Do you consider ghosting people a reasonable way to deal with today's overwhelming and constant information and notification overload?
If a friend or a former friend messaging you (normally, I'm not talking about bombarding you with messages here) is a part of your constant information and notification overload, that's a problem in and of itself. Take a look at what is part of that notification and information overload. What is important for you and what can you do without? I would think, for instance, that messages from friends are more important than notifications from social media (including the notification you may have gotten from this reply). Take some time to filter that out. And if you really have too many notifications from friends and feel the need to cut down on the number of friends, first off consider if it's really the case and you're not running the danger of isolating yourself (take a good look at this, it is way too easy to ignore or not notice but can have serious consequences), and then talk with the affected friend directly and explain your situation. At least then they know what's going on and you were fair to them.
Obviously, everyone is free to do as they wish provided that it doesn't harm others.
Someone can choose to ghost you if they so choose, but of course you might feel offended at that which is fine too.

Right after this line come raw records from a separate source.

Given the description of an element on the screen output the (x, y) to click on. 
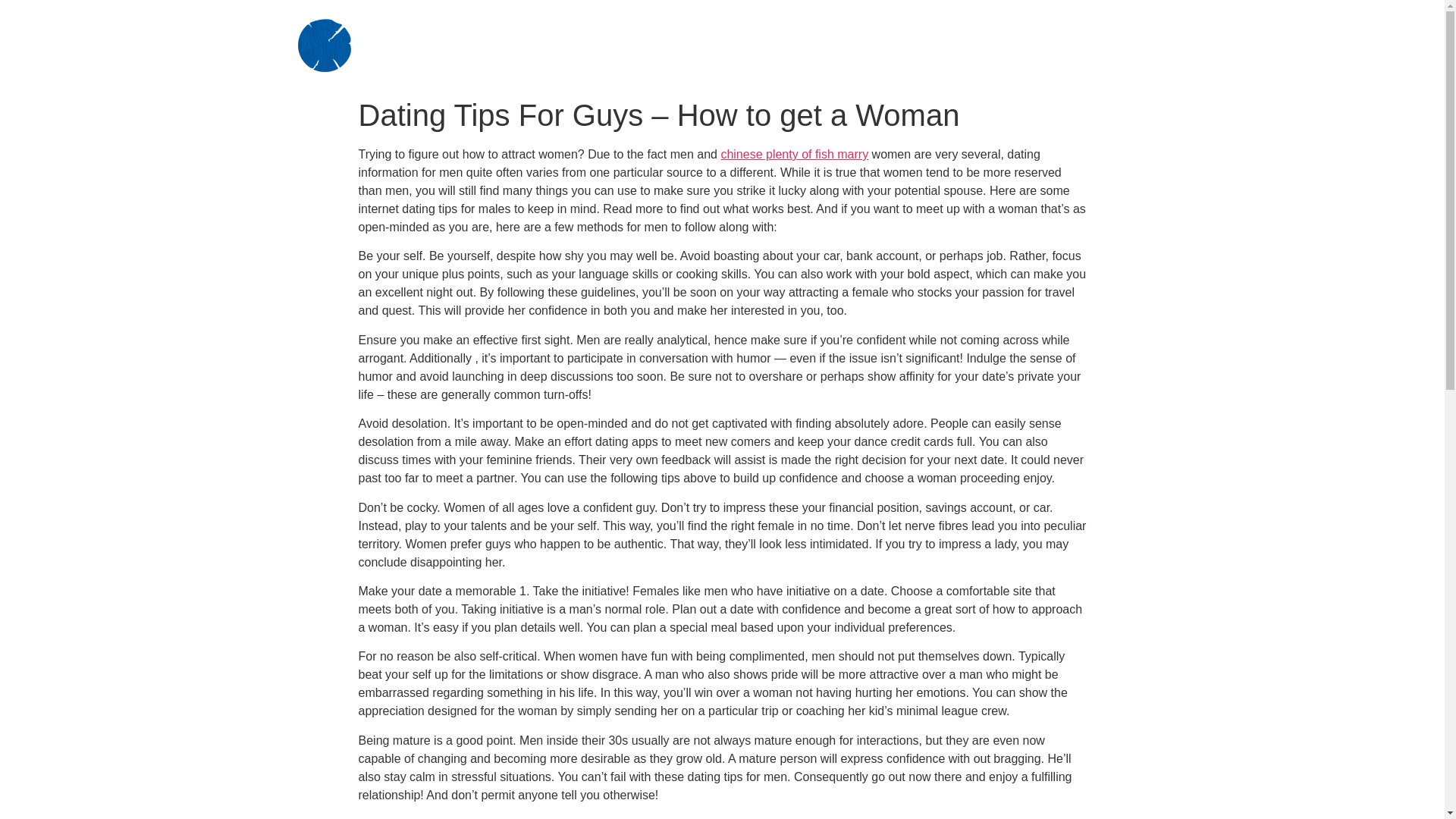
CONTACT US (1080, 64)
HOME (737, 26)
chinese plenty of fish marry (793, 154)
OUR PRODUCTS (1045, 26)
PROJECTS (913, 64)
THE STORY (864, 26)
Given the description of an element on the screen output the (x, y) to click on. 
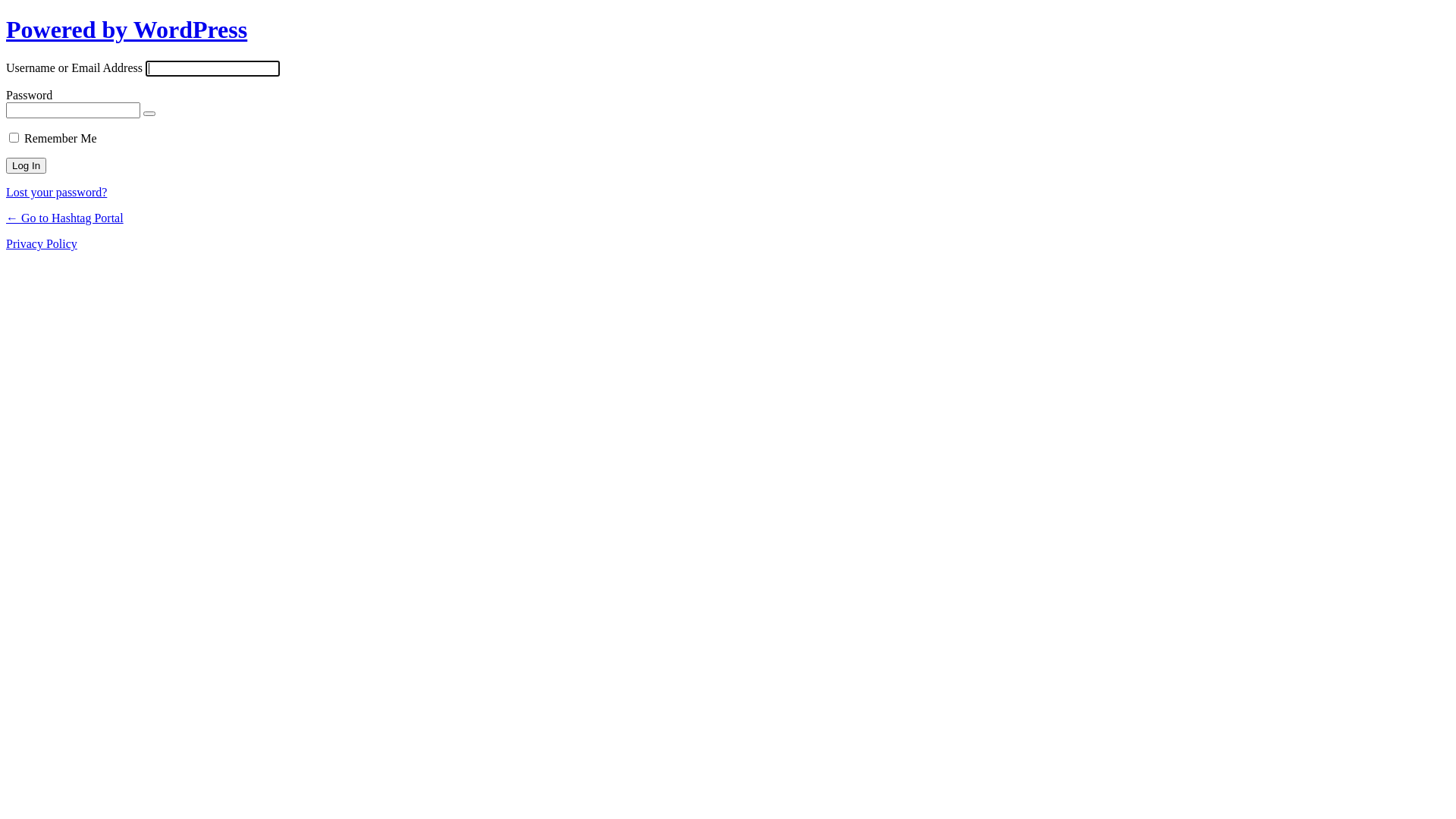
Log In Element type: text (26, 165)
Lost your password? Element type: text (56, 191)
Privacy Policy Element type: text (41, 243)
Powered by WordPress Element type: text (126, 29)
Given the description of an element on the screen output the (x, y) to click on. 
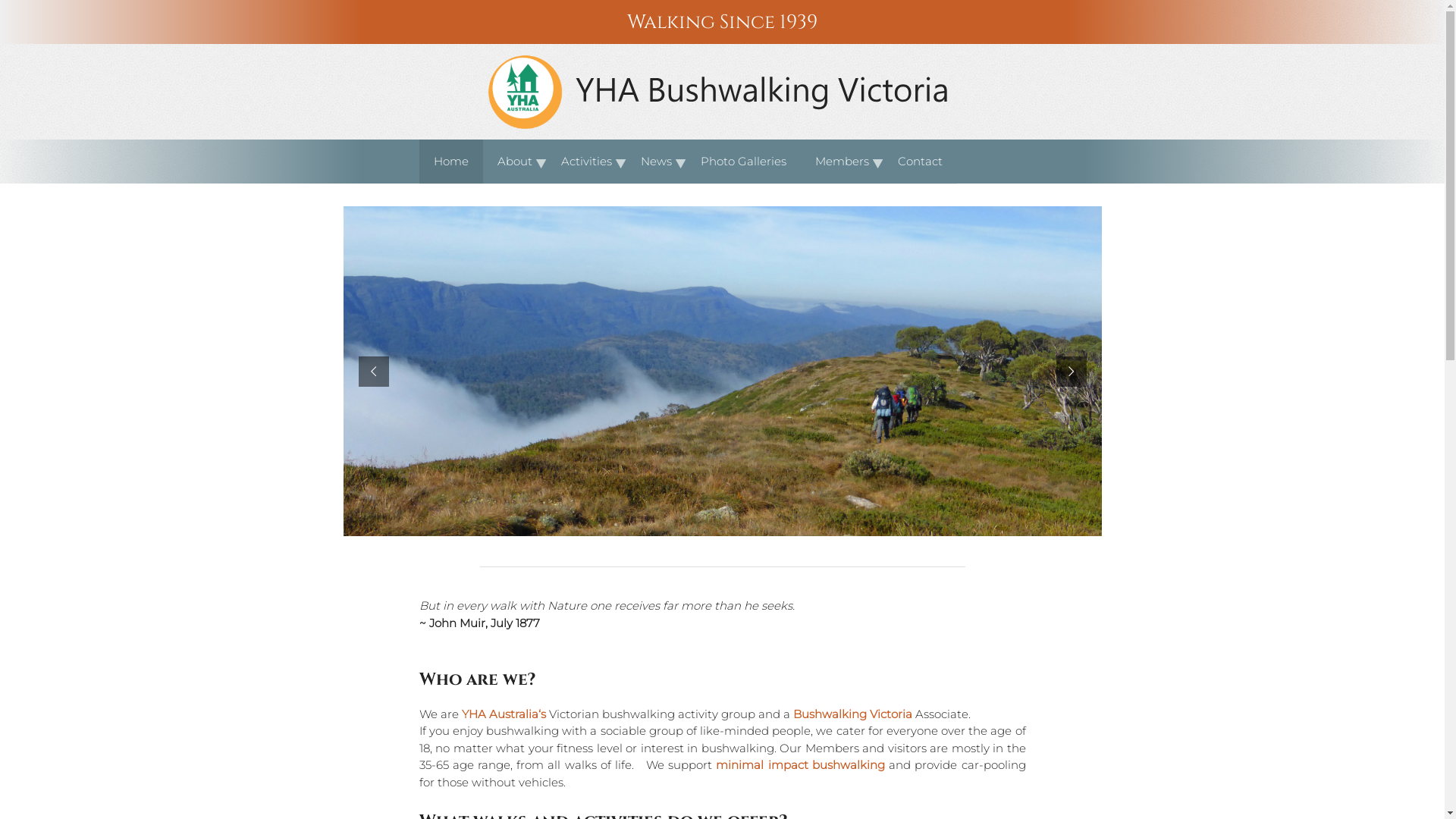
Activities Element type: text (585, 161)
Contact Element type: text (919, 161)
Bushwalking Victoria Element type: text (852, 713)
About Element type: text (514, 161)
News Element type: text (656, 161)
minimal impact bushwalking Element type: text (799, 764)
Photo Galleries Element type: text (742, 161)
Members Element type: text (841, 161)
Home Element type: text (450, 161)
Given the description of an element on the screen output the (x, y) to click on. 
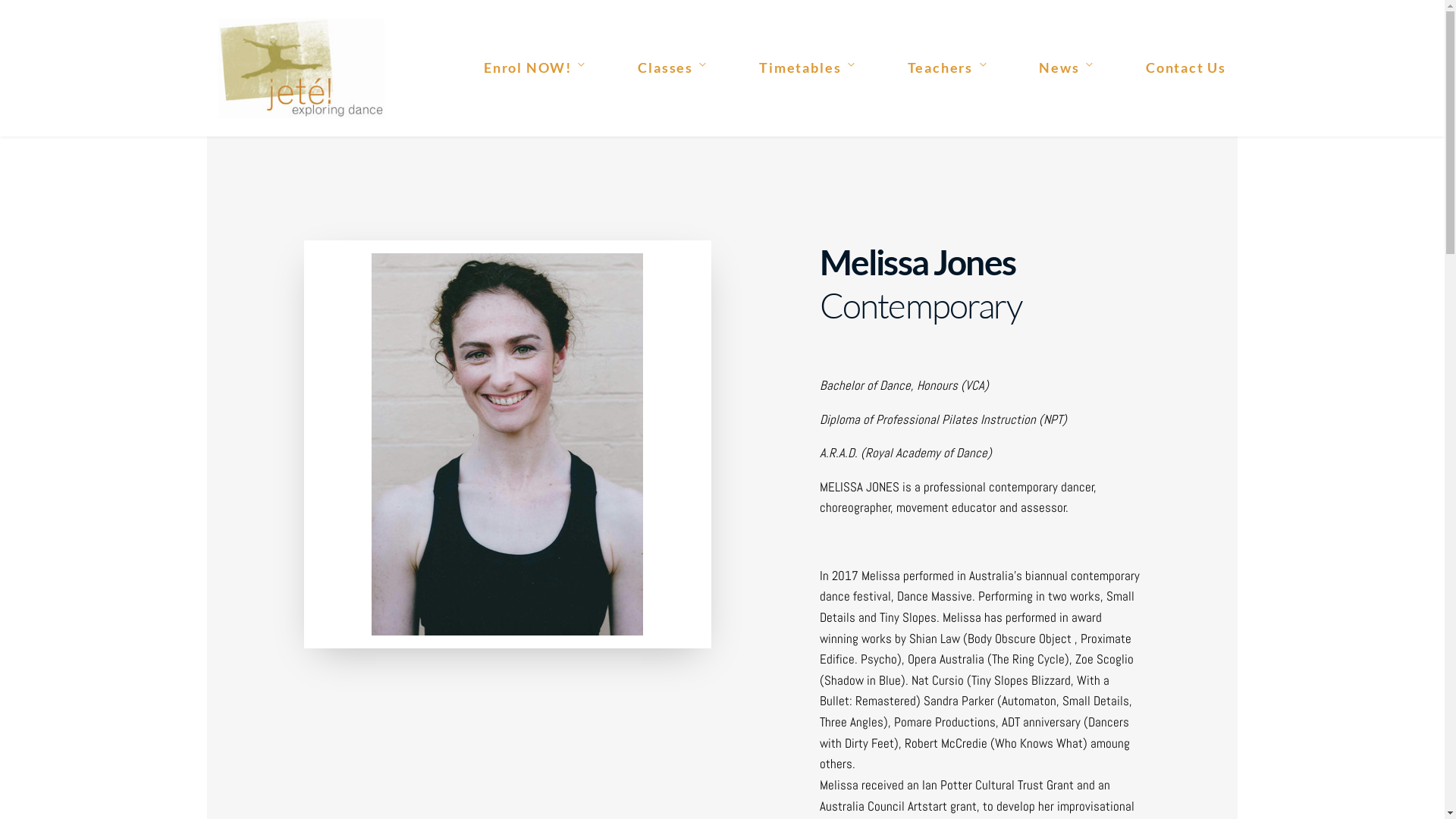
Enrol NOW! Element type: text (534, 67)
Timetables Element type: text (807, 67)
Classes Element type: text (672, 67)
Contact Us Element type: text (1185, 67)
Teachers Element type: text (947, 67)
News Element type: text (1066, 67)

Take away your opinion, and then there is taken away the complaint, 'I have been harmed.' Take away the complaint, 'I have been harmed,' and the harm is taken away.
A person being offended by someone ghosting them is entirely up to that person. Coincidentally the kind of characteristic that some people rather ghost.
Thats what i said?
I believe so, yes?
I don't like it, but I understand.
I've always found that a solid exorcist helps a lot with ghosting. It's important to get a good one though. A bad exorcist can actually increase ghosting.